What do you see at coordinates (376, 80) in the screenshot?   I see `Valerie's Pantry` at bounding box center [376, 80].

--------------------------------

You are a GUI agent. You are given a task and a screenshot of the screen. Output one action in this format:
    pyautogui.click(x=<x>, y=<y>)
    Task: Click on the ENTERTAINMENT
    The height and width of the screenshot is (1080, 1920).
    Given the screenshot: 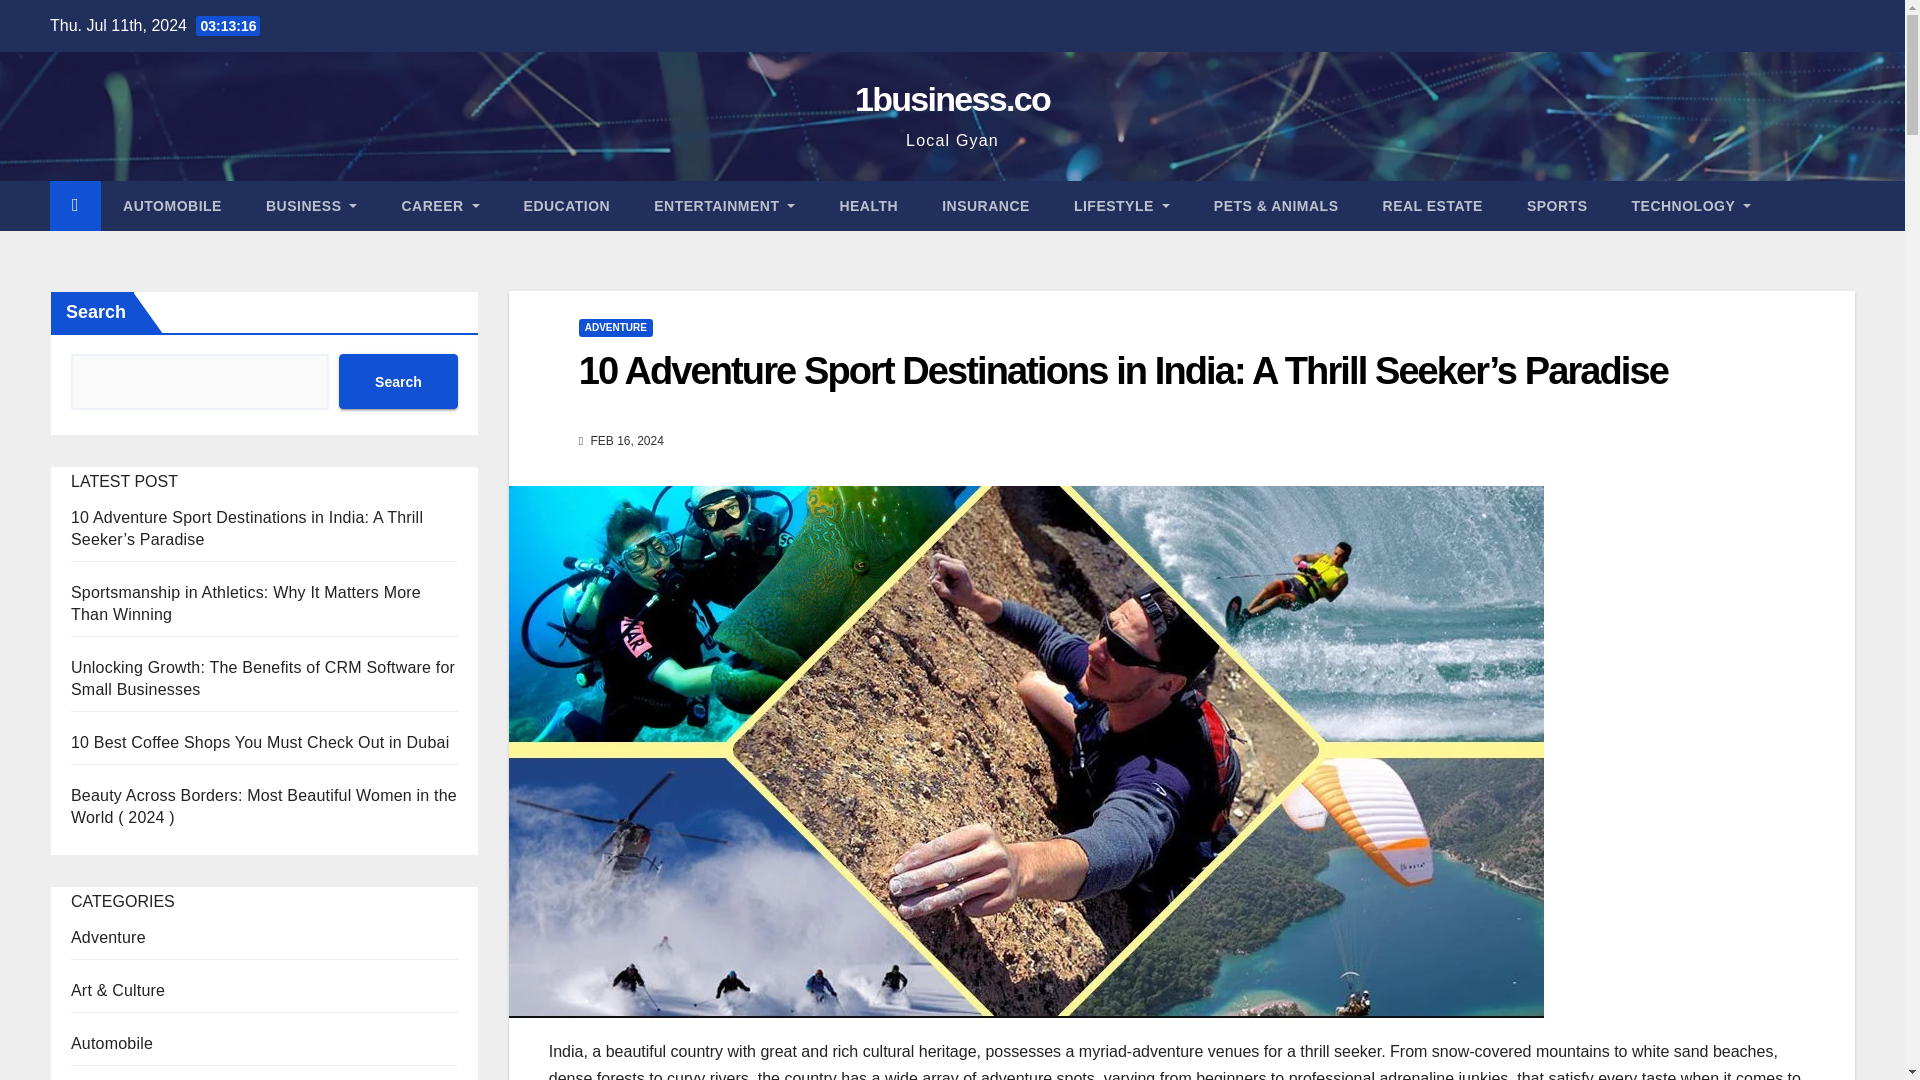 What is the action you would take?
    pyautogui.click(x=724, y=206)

--------------------------------

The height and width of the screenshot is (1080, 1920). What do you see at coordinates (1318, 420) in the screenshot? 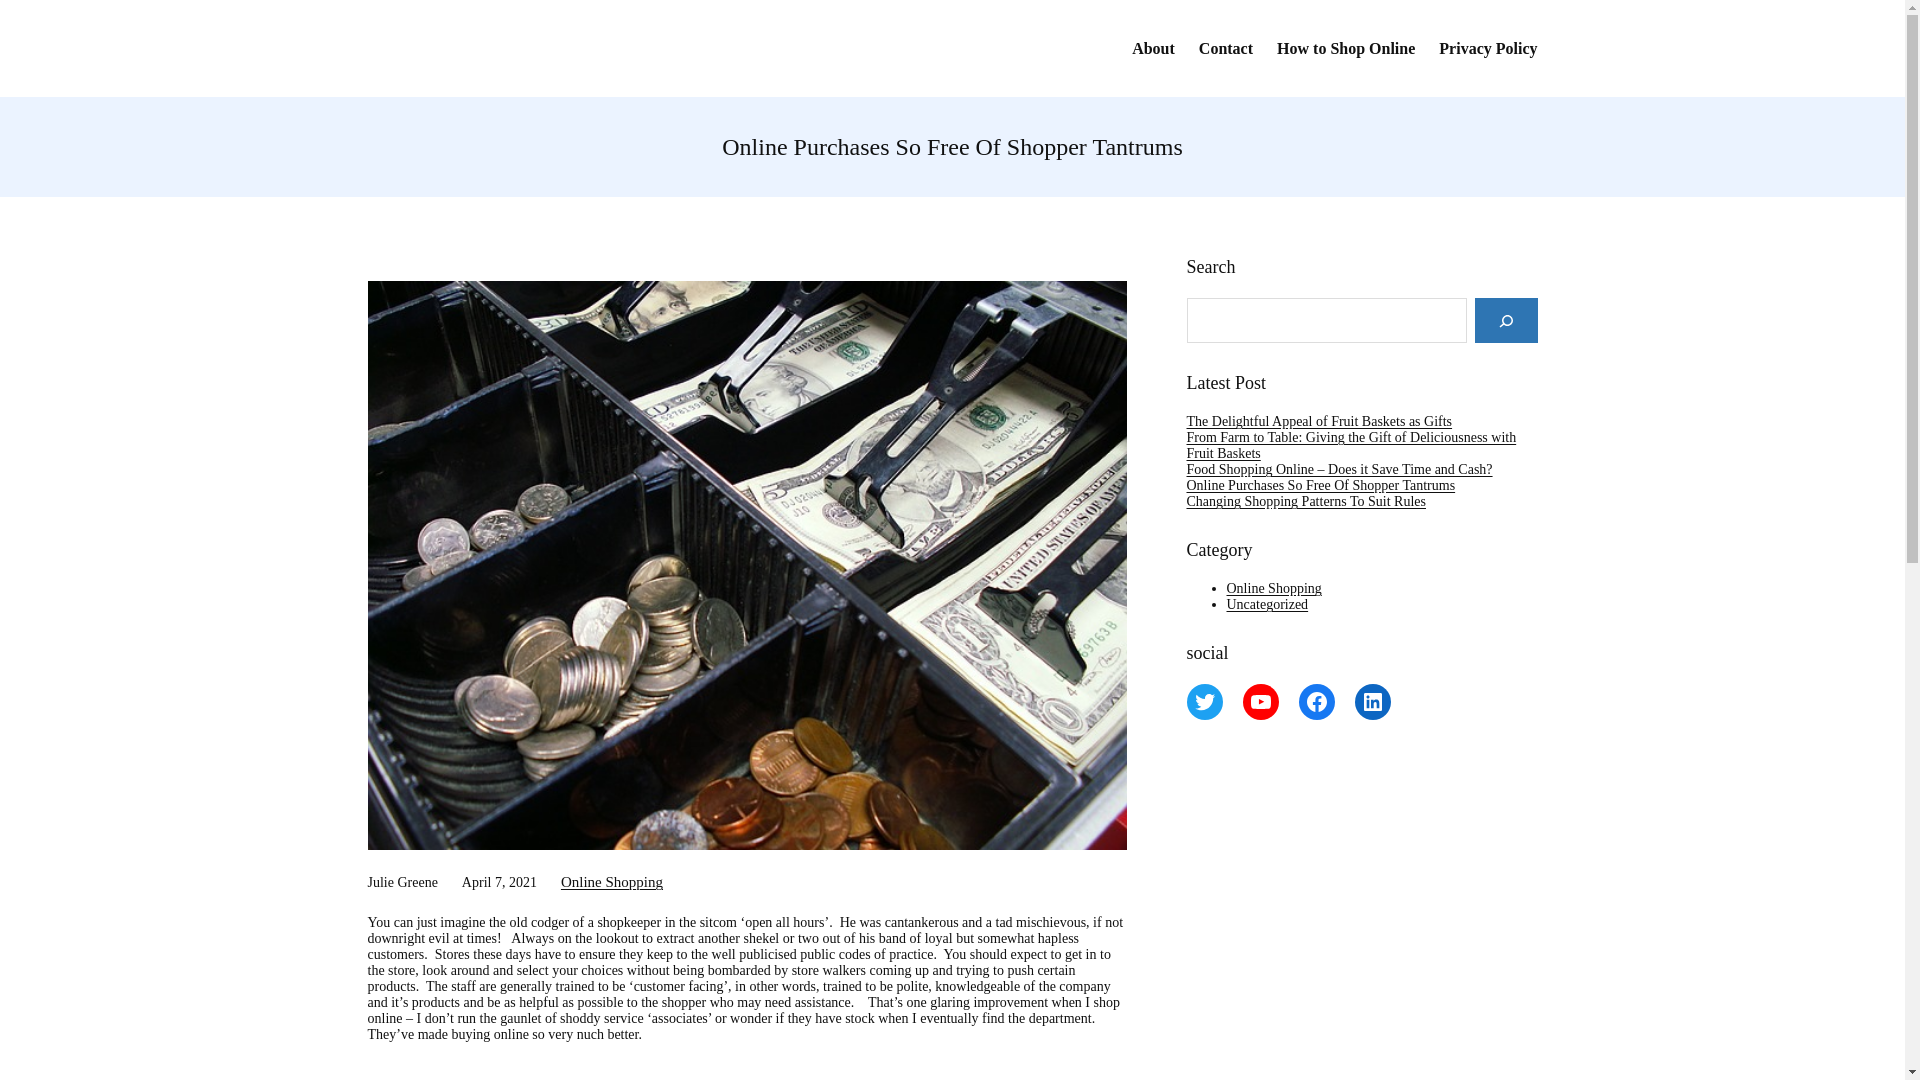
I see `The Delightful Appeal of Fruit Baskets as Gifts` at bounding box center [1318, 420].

--------------------------------

◆ **Task requirements**
Convert the material from the line with "The height and width of the screenshot is (1080, 1920). What" to the line with "center [1318, 420]." into a numbered list, leaving out blank lines and pictures.

◆ **Exercise solution**
1. The height and width of the screenshot is (1080, 1920). What do you see at coordinates (1318, 420) in the screenshot? 
2. I see `The Delightful Appeal of Fruit Baskets as Gifts` at bounding box center [1318, 420].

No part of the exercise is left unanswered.